Принц стянул ночную рубаху, провел ладонями по груди. Пять дней уже минуло, как лаписский королевский кортеж вошел в ворота Ардууса. Пять дней минуло, как из ельника, в котором Окулус, Вентер, Сор и непоседа Кама разбирались с магической ловушкой, ударила молния, и вот, пожалуйста, – даже следа не осталось на коже, только легкий синеватый узор, словно морозом на стекле выткан. А ведь в первое мгновение показалось, что конец пришел принцу Лапису. Хотя что там показалось, он даже грохота не услышал. Вспыхнуло что-то, встряхнуло так, что почернело в глазах, а когда отпустило, оказалось, что и пары секунд не прошло. Тошнота, которая мучила Игниса с прошлого вечера, куда-то делась, словно впитала неожиданный удар и отправилась тяжелым камнем на дно желудка. Только на груди у сердца расползлось синее пятно, но и оно уже почти сгинуло.
А ведь придворный маг короля Ардууса – Софус, который по просьбе королевы Фискеллы осмотрел ее сына, показался Игнису весьма обеспокоенным. Нет, он не смог сказать, чей наговор едва не отправил лаписского принца к праотцам. Долго жмурился, теребил тонкими сухими пальцами глухой воротник рубашки, пока не вымолвил, что заклинание действительно было направлено не против принца, а против какой-то магии, следов которой он обнаружить не может. Заметив сдвинутые брови королевы Фискеллы, Софус побагровел и добавил, что общий рисунок заклинания схож с заклинаниями воды, но след его более всего напоминает заклинание огня, а уж тот лад, что описала магу Кама, так и вовсе мог обернуться и заклинанием земли, и заклинанием воздуха, что не имеет особого значения, поскольку на высших ступенях магического мастерства школы колдовства смыкаются. Ведь даже диковинная магия прайдских жрецов, которая обращена к древесным силам, ничто без воды, земли, воздуха или огня. Фискелла, которая была всерьез обеспокоена случившимся, потребовала подтверждения, что колдовство оказалось опасным и было сотворено магом высшего посвящения, может быть, даже великим орденским мастером, но так ничего и не добилась. Софус кивал, но одновременно с этим бормотал, что нет в Ардуусе ни одного сильного орденского мага, еще не прибыли, хотя орденские башни с милостивого разрешения короля Ардууса уже достраиваются. А если б и был, то вряд ли бы осмелился на запрещенную в здешних краях магию. Ардуус – сильное королевство, и порядки в нем строгие, и если уж кто осмелился их нарушить… На этом месте собственного бормотания Софус закашлялся и зажмурился, как будто от ужаса, но Игнис ясно ощутил, что сквозь притворство проглядывает подлинный испуг ардуусского мага.
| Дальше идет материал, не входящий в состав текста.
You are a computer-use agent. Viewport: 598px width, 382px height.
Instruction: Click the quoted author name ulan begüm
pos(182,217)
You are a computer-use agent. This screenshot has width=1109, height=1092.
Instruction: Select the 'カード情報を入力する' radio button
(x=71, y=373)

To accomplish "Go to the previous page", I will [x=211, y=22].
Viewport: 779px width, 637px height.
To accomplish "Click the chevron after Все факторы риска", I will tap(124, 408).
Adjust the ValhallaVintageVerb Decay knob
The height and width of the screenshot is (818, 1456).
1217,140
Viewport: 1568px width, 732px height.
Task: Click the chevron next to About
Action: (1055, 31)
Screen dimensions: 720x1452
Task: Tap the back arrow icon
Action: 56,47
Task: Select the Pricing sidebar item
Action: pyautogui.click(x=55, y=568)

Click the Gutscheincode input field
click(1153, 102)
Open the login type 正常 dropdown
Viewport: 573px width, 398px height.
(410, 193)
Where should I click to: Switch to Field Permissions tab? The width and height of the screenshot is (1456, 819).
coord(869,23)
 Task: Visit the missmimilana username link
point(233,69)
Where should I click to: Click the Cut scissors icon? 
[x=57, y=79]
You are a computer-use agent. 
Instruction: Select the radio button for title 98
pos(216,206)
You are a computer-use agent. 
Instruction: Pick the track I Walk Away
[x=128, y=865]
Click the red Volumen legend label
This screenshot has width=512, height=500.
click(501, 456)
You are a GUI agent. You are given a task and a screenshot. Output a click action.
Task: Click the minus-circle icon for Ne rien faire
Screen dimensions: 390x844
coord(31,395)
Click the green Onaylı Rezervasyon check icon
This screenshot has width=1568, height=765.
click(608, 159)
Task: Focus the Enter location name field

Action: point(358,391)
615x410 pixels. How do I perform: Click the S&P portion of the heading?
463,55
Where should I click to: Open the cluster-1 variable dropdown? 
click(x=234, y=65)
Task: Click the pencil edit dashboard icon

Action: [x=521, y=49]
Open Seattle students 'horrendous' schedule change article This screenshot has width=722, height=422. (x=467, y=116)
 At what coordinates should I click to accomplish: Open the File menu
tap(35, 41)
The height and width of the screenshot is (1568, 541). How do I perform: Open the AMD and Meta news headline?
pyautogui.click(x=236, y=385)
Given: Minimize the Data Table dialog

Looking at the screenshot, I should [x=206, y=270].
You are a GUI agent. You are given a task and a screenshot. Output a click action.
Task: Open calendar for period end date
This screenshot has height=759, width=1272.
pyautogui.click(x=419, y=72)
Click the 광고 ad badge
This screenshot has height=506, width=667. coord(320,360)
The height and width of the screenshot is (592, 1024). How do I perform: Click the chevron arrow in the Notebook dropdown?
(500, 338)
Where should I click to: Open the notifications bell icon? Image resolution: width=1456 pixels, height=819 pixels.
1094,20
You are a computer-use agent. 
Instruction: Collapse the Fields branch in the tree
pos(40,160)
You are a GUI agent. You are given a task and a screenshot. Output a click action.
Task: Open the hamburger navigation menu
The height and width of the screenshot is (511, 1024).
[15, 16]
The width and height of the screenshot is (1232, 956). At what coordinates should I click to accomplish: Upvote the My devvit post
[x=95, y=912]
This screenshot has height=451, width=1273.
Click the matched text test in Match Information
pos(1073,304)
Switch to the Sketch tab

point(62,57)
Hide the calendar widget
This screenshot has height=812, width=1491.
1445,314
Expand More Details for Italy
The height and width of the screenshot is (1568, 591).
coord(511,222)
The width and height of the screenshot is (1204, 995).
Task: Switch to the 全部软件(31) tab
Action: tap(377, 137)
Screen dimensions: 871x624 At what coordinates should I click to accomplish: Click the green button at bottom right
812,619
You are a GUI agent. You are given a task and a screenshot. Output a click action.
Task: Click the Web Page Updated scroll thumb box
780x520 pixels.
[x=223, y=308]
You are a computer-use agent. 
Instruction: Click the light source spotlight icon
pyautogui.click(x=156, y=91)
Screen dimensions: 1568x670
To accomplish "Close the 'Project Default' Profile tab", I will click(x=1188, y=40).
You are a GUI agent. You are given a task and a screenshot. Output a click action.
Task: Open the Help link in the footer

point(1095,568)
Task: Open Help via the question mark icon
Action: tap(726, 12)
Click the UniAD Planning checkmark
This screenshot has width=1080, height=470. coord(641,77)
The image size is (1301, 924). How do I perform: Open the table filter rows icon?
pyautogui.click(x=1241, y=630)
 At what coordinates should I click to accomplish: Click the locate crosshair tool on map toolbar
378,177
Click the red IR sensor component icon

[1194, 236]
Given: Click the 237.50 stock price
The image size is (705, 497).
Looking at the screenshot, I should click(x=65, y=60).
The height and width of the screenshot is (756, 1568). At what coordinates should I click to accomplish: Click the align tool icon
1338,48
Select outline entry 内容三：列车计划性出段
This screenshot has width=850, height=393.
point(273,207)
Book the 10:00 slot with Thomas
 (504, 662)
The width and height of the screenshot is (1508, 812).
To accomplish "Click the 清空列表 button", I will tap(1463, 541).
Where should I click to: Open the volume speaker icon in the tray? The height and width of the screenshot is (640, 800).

Но не своеволие и мощь безымянного колдуна испугали его. И не то, что магия, оставившая след на груди принца, и в самом деле была направлена не против него, а против другой магии, следов которой ардуусский маг не отыскал. И даже не то, что молния, ударившая в грудь Игниса, куда бы она ни была нацелена, должна была, без сомнения, выжечь ему сердце, как выжгла она сердце лошади Камы, хотя самой девчонке не смогла даже толком опалить кожу, верно, удар все же был направлен на несчастного Окулуса. Нет, по другой причине трясло главного ардуусского колдуна, да так, что порой зубы начинали отстукивать произносимые им слова. Другое повергло его в ужас.
Его испугал напор невидимого течения судьбы, что издревле приводил в движение народы и государства и который поднял на своих пенных гребнях некоторые атерские королевства, и в том числе королевство Лапис и его принца выше других. Во всяком случае, отец объяснил Игнису ужас Софуса именно так. И еще сказал что-то о древних предначертаниях, которые не дают покоя мерзавцам и дуракам. Сначала, правда, посетовал, что каким бы увальнем ни был старик Окулус, свое дело он исполнял неукоснительно, а найти мага в Ардуусе не так легко. Хорошо, что магические ордена наконец получили разрешение на строительство башен в самом большом атерском городе, но ордена не отдают своих магов в услужение королям, а найти хорошего колдуна на улице, да еще такого, чтобы доверить ему магическую охрану королевского семейства, дело невозможное. Те, кто более прочих способен к магии, выявляются и берутся под покровительство орденами еще с младенчества, те, что похуже – подгребаются храмами, а в Ардуусе король Пурус еще недавно не давал разгуляться ни тем, ни другим, так что поломать голову придется. Обычно, когда гибнет или умирает старый маг, новым магом становится его ученик, но Окулус учеников не оставил, ибо отдавал все силы воспитанию королевских отпрысков. А у Софуса, который, как бы ни трясся от ужаса, все равно был одним из сильнейших магов в Анкиде, учеников не было вовсе, и кстати, по той же причине.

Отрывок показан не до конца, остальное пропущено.